I liked this article summarizing the current state of science regarding multiverse theories. It's very clear and well-illustrated, and, as far as I know, accurate.

This quote is particularly interesting:

So as appealing as the idea is that there are other Level 1 Multiverses out there with different constants than our own, we have good physical reasons based on observable evidence to think it’s unlikely, and zero good reasons (because wanting it to be so is not a good reason) to think it’s likely.

He doesn't mention why anyone would "want it to be so", i.e. believe that other universes of a "Level 1 Multiverse" could have different constants to our own. However, I'm pretty sure he had in mind the selection-bias explanation for the anthropic coincidences.

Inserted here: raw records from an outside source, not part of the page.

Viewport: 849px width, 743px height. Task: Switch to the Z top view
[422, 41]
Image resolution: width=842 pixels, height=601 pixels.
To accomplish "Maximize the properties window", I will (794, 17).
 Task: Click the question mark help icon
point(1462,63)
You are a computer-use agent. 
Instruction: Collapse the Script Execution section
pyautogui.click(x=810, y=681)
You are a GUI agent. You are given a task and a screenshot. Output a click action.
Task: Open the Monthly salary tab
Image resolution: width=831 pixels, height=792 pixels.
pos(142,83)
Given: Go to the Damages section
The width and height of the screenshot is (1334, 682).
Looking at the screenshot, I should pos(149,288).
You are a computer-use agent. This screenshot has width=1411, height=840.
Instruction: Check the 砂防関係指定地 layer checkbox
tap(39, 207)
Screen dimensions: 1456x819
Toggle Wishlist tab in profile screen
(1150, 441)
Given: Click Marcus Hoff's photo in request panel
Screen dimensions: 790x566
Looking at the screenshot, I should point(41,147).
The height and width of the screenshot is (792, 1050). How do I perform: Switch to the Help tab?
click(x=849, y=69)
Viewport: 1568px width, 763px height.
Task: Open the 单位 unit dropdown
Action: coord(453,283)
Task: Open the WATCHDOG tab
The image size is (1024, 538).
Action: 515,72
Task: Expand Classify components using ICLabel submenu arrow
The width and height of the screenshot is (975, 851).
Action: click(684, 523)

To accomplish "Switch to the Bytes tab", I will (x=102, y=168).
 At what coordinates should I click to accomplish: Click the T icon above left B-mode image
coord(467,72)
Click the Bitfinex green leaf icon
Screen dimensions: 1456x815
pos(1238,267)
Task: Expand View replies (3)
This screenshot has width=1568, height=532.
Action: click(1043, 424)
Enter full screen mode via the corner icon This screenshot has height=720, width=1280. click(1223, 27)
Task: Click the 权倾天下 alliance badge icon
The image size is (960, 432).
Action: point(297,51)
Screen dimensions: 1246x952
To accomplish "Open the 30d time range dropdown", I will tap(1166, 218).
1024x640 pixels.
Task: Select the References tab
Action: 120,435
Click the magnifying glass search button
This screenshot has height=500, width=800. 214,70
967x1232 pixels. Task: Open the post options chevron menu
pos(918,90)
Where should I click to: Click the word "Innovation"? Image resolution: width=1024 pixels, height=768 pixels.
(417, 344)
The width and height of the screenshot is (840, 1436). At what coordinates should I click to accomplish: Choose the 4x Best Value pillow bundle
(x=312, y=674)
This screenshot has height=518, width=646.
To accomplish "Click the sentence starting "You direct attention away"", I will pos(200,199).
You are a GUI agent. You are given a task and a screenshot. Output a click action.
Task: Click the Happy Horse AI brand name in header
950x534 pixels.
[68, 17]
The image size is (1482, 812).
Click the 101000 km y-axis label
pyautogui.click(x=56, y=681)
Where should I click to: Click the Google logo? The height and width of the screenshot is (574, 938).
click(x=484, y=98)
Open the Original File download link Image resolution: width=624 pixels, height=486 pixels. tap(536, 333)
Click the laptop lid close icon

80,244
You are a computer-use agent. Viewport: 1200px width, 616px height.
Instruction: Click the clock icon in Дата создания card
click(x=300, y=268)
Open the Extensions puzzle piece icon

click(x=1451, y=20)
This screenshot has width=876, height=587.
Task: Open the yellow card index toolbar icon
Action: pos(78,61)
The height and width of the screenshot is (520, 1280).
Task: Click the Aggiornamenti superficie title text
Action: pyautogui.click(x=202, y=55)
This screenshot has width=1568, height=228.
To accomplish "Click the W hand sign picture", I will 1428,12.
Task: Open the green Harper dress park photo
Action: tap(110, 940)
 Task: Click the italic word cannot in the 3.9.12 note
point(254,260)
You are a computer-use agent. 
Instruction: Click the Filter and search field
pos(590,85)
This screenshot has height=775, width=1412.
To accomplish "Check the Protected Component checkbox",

That is, if we accept that only a narrow range of possible values for the fundamental physical constants are compatible with the existence of intelligent life (and most scientists do, I think), then we would like to be able to explain why our universe's constants are in that range. If there are an abundance of different universes, each with different values for the physical constants, then most of them would be dead but a lucky few would sustain intelligent life, and naturally we can only observe one of those latter.

This reasoning relies on the assumption that there are abundance of different universes with different values for the physical constants. Scientists obviously would prefer to be able to deduce this from observations rather than pull it out of thin air. As discussed in the above article, theories of chaotic inflation --- which are reasonably well-grounded in observations of our own universe --- predict the existence of alternate universes. If those universes could have different values for physical constants (or even different physical laws), we'd have an observationally-grounded theory that predicts exactly the kind of multiverse needed to power the selection-bias explanation for the anthropic coincidences. Unfortunately for proponents of that explanation, the science isn't working out.

Of course, the selection-bias explanation could still be valid, either because new information shows that chaotic-inflation universes can get different constants after all, or because we assume another level of multiverse, whose existence is not due to chaotic inflation. However, many scientists (such as in the article above) find the assumption of a higher-level multiverse quite unsatisfactory.

Unsurprisingly, I'm comfortable with the explanation that our universe was intentionally created for intelligent life to live in. Incidentally, you don't need to be a classical theist to adopt this explanation; some atheist philosophers argue with varying degrees of seriousness that we are (probably) living in a simulation.